PypKa provides Poisson–Boltzmann/Monte Carlo-based pKₐ predictions from Protein Data Bank structures or MD snapshots through a flexible Python API with parallel execution. With it, we developed pKPDB which offers rapid access to >12 million precomputed site pKₐ estimates across ~120 k protein structures. Extending these capabilities to dynamics, PypKa-MD implements a streamlined stochastic-titration CpHMD approach compatible with GROMOS and CHARMM force fields and modern GROMACS versions, enabling simulations of pH-coupled conformational transitions.
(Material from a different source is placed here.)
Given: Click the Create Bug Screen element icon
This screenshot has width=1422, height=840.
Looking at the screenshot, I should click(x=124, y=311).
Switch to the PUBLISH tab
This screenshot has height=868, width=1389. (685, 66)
By leveraging pKPDB we trained pKAI to predict pKₐ shifts and pH-independent energies with physics-level accuracy while achieving >1000× faster inference than traditional continuum electrostatics methods.
Together, these developments constitute a next-generation, open, and extensible platform for providing insights into protonation equilibria. Remaining challenges, ongoing improvements, and opportunities will be discussed.